Overview

  • Performs automated OSINT on a domain / email / username / phone and find out relevant information from different sources.
  • Useful for Pen-testers, Cyber Investigators, Product companies, defensive security professionals, etc.
  • Correlates and collaborate the results, show them in a consolidated manner.
  • Tries to find out credentials, api-keys, tokens, subdomains, domain history, legacy portals, etc. related to the target.
  • Available as single consolidating tool as well as standalone scripts.
  • Performs Active Scans on collected data.
  • Generates HTML, JSON reports along with text files.

Why DataSploit???

Irrespective of whether you are attacking a target or defending one, you need to have a clear picture of the threat landscape before you get in. This is where DataSploit comes into the picture. Utilizing various Open Source Intelligence (OSINT) tools and techniques that we have found to be effective, DataSploit brings them all into one place, correlates the raw data captured and gives the user, all the relevant information about the domain / email / phone number / person, etc. It allows you to collect relevant information about a target which can expand your attack/defence surface very quickly.
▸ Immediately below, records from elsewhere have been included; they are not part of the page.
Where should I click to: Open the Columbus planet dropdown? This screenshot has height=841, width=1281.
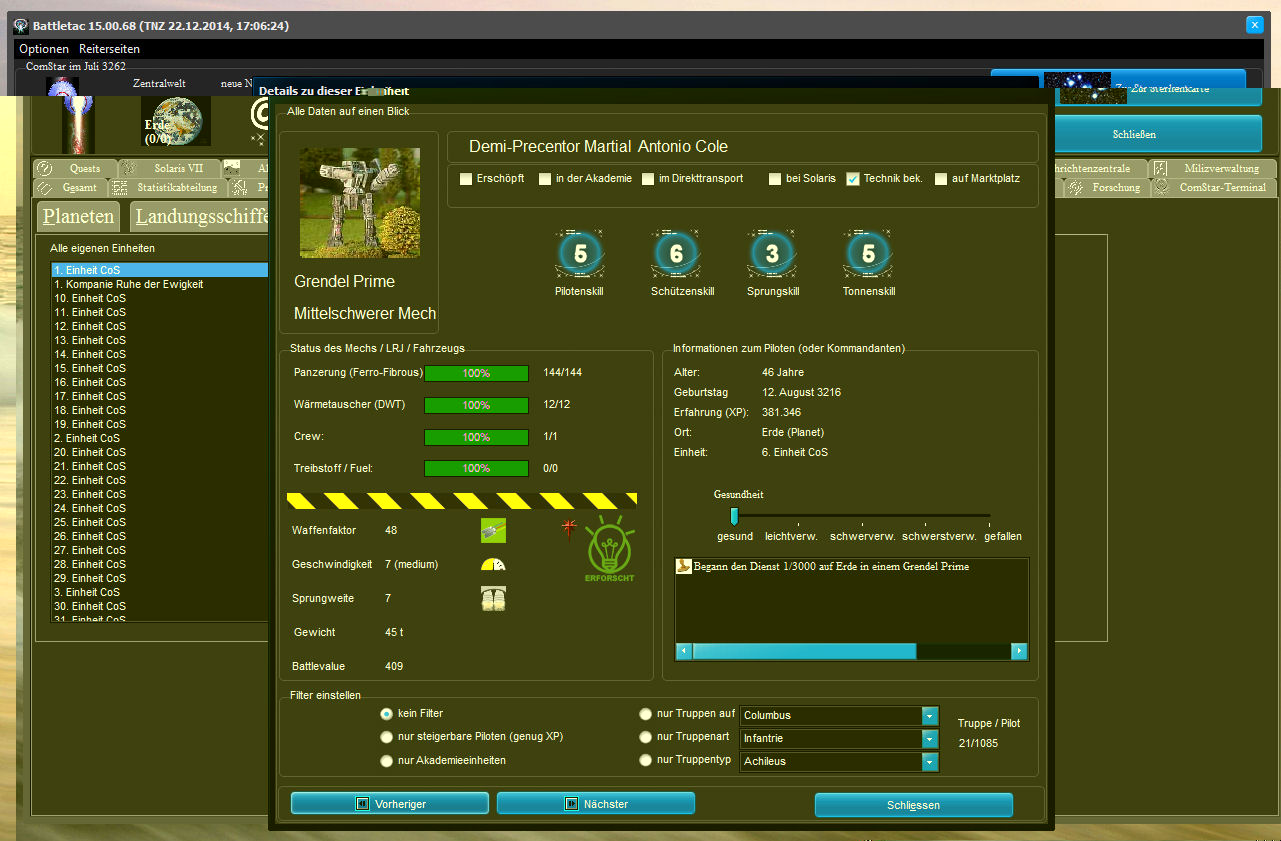(x=930, y=716)
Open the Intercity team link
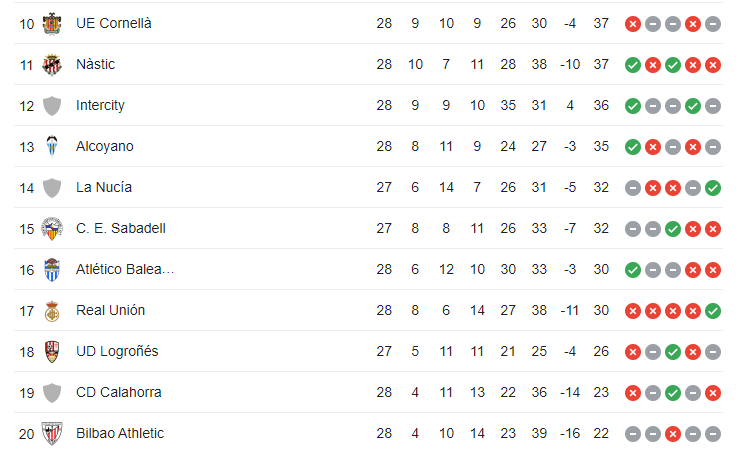 pyautogui.click(x=100, y=105)
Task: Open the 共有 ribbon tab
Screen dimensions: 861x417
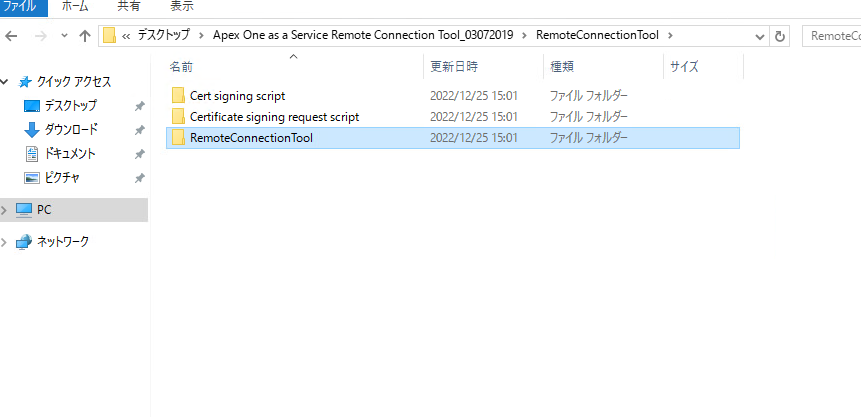Action: [x=129, y=6]
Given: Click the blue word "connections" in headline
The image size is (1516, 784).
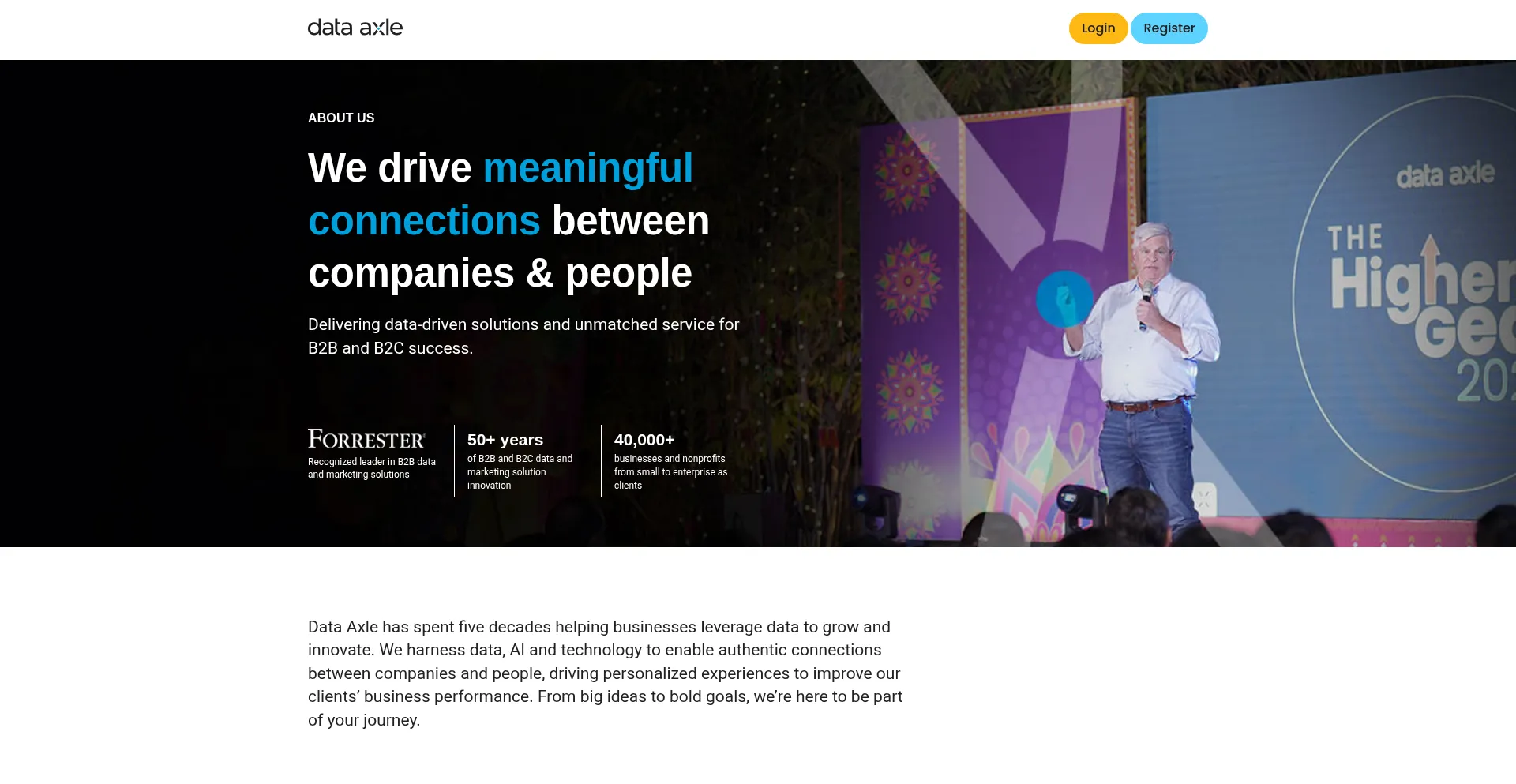Looking at the screenshot, I should tap(424, 221).
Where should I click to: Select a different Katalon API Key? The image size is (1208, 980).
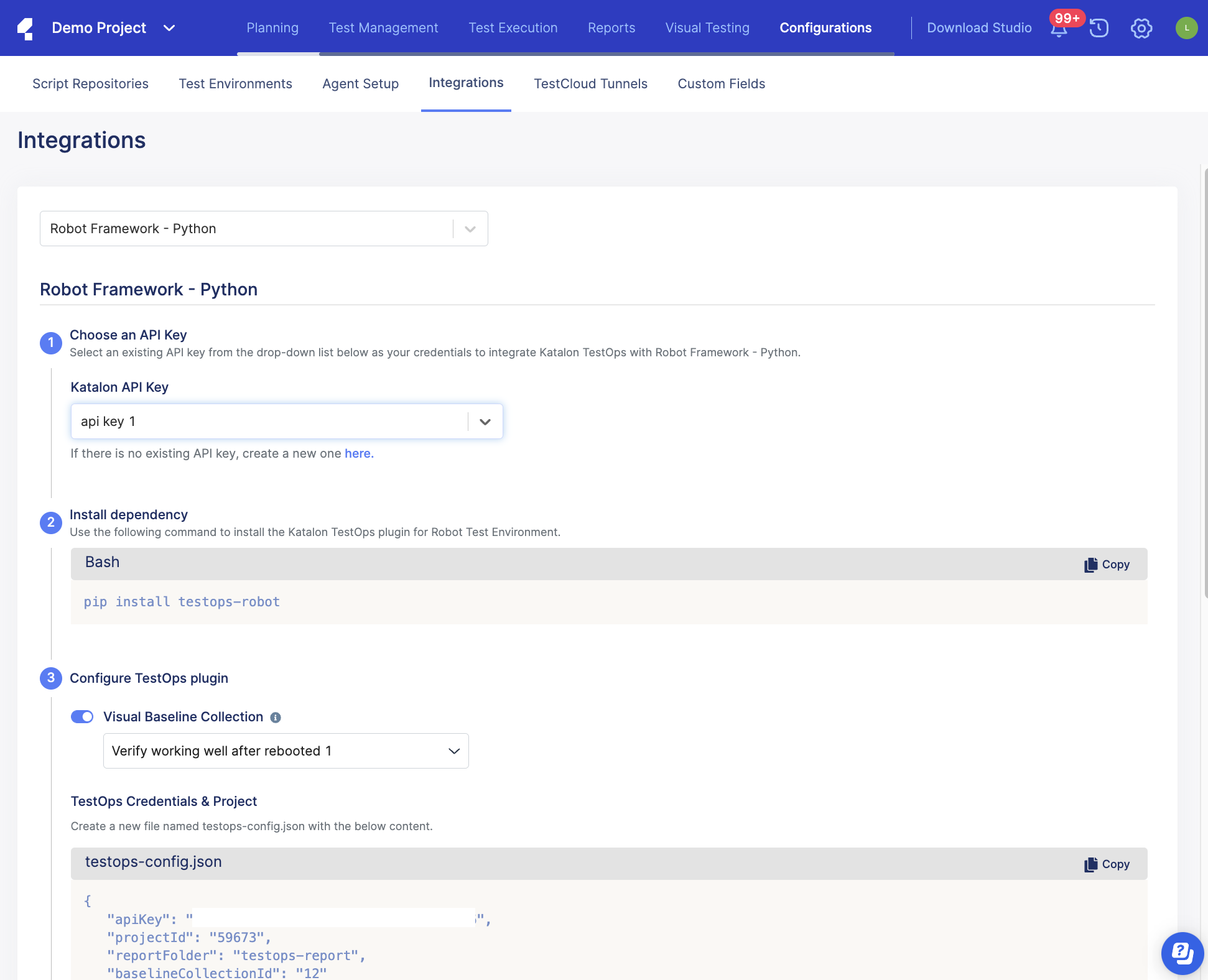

Sometimes it might even pluck the low hanging fruits for you without even touching the target and give you quick wins. Of course, a user can pick a single small job (which do not correlates obviously), or can pick up the parent search which will launch a bunch of queries, call other required scripts recursively, correlate the data and give you all juicy information in one go.

Tool Background

Created using our beloved Python, DataSploit simply requires the bare minimum data (such as domain name, email ID, person name, etc.) before it goes out on a mining spree. Once the data is collected, firstly the noise is removed, after which data is correlated and after multiple iterations it is stored locally in a database which could be easily visualised on the UI provided. The sources that have been integrated are all hand picked and are known to be providing reliable information. We have used them previously during different offensive as well as defensive engagements and found them helpful.

Setup

Worried about setup? Well, there are two major requirements here:

  • Setting up the db, django, libraries, etc. We will soon have a script which will automate this for you, so can just go ahead and shoot the OSINT job.
  • Feeding specific API keys for few specific sources. We are going to have a knowledge base where step by step instructions to generate these API keys will be documented. Sweet deal?
  • Click here to check step by step setup guide

Roadmap

Apart from this, in order to make it more useful in daily life of a pen-tester, we are working to make the tool as an extension of the other tools that pen-testers commonly use such as Burp Suite, Maltego etc. so that you can feel at home during the usage.